- Tarefa proposta
Substitua "screenshot" por "image" em todo o material abaixo e reproduza as linhas sem nenhuma outra alteração. Deixe as imagens fora da resposta.

- Material do exercício

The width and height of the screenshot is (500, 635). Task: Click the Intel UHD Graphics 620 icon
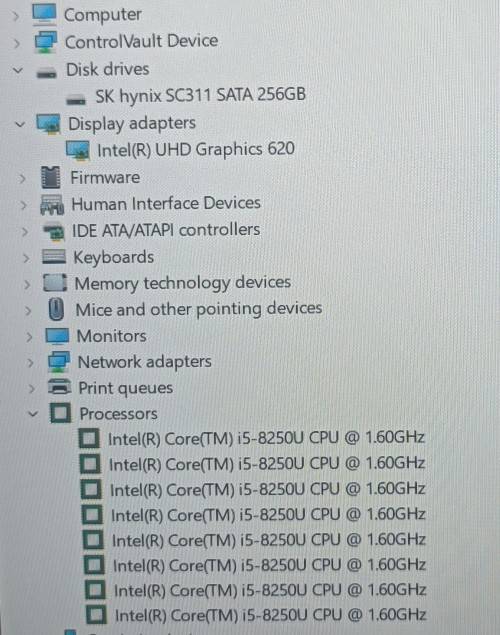[x=78, y=150]
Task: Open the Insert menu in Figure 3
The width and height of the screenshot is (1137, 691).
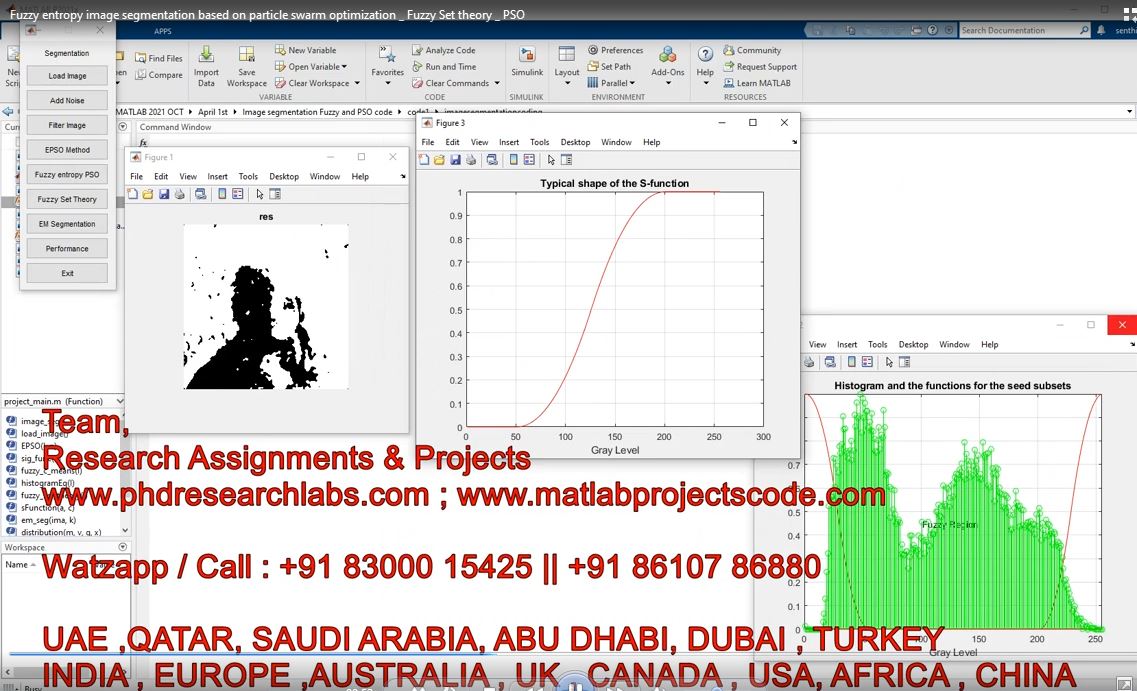Action: [x=509, y=143]
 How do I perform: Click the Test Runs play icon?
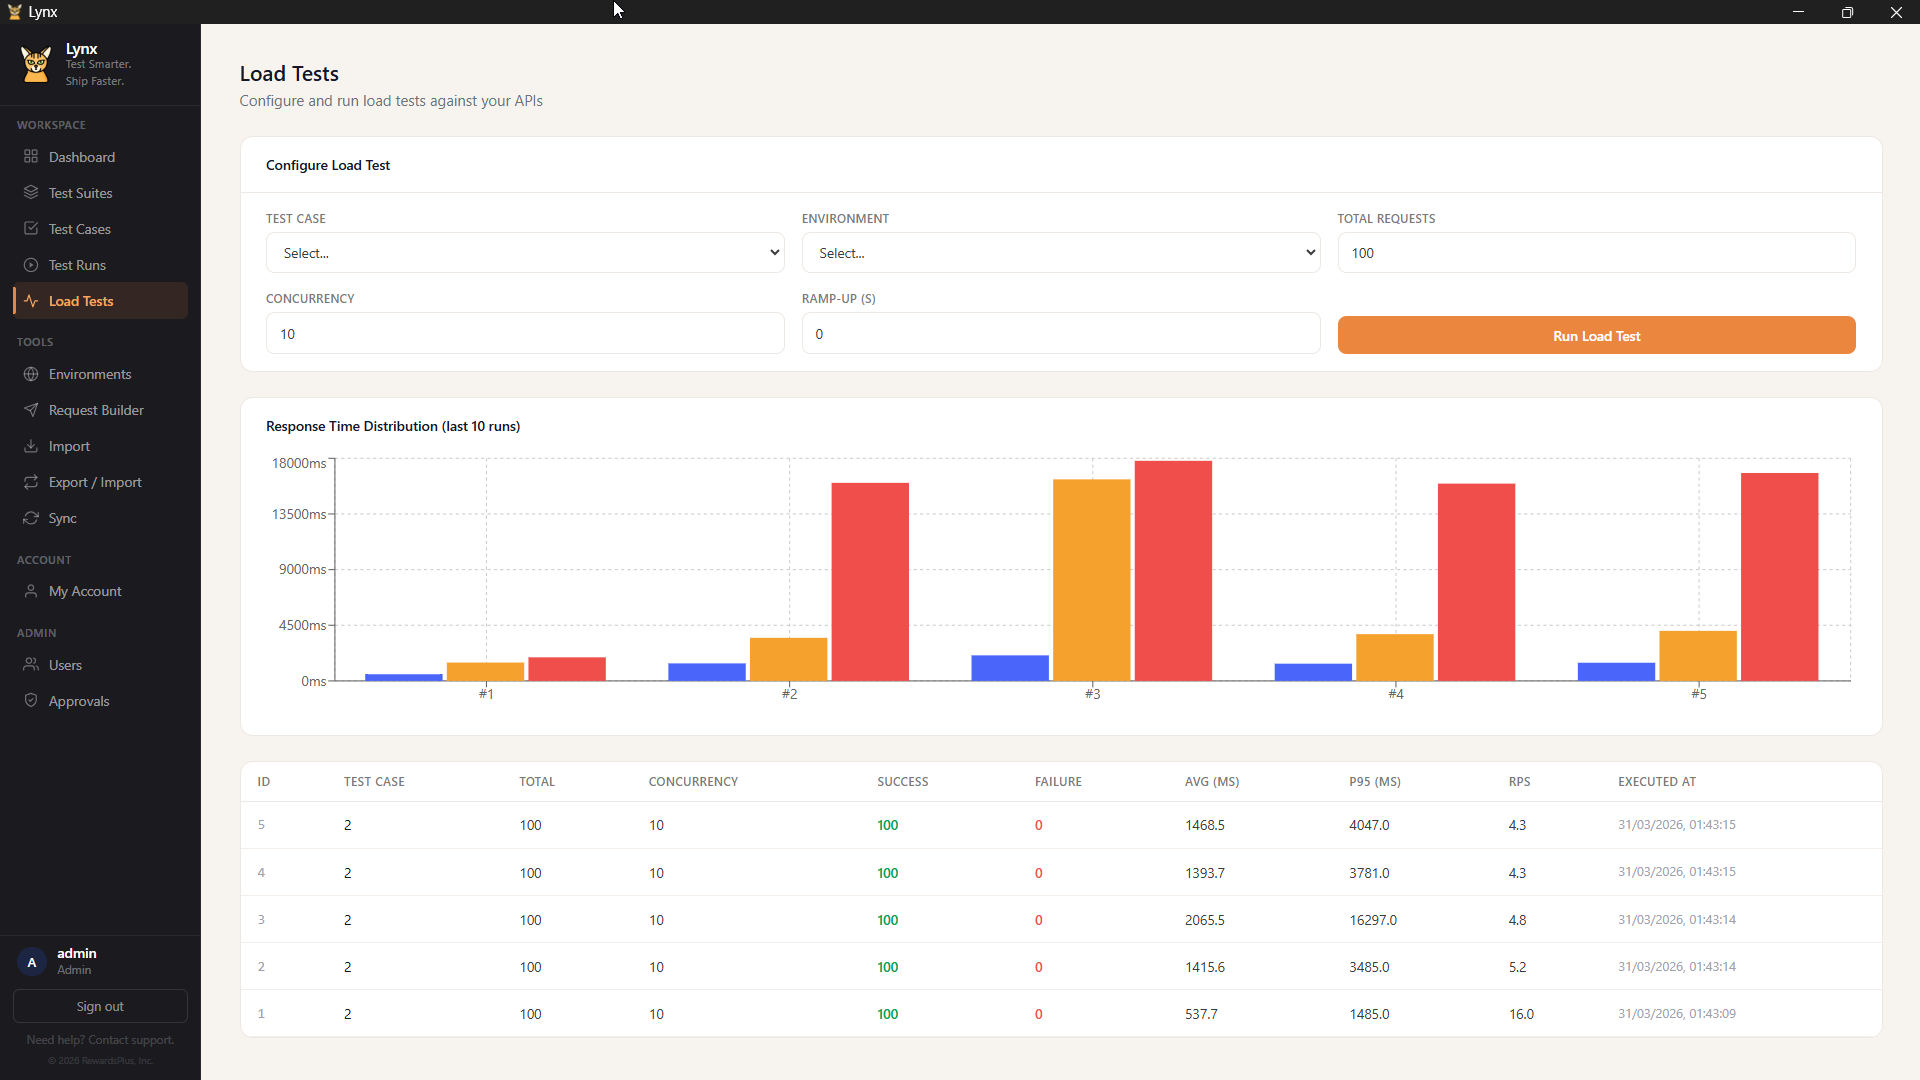(31, 265)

- A resposta
The width and height of the image is (500, 635). Task: Click the Intel UHD Graphics 620 icon
[x=78, y=150]
Task: Open the Insert menu in Figure 3
The width and height of the image is (1137, 691).
Action: [x=509, y=143]
 How do I perform: Click the Test Runs play icon?
(31, 265)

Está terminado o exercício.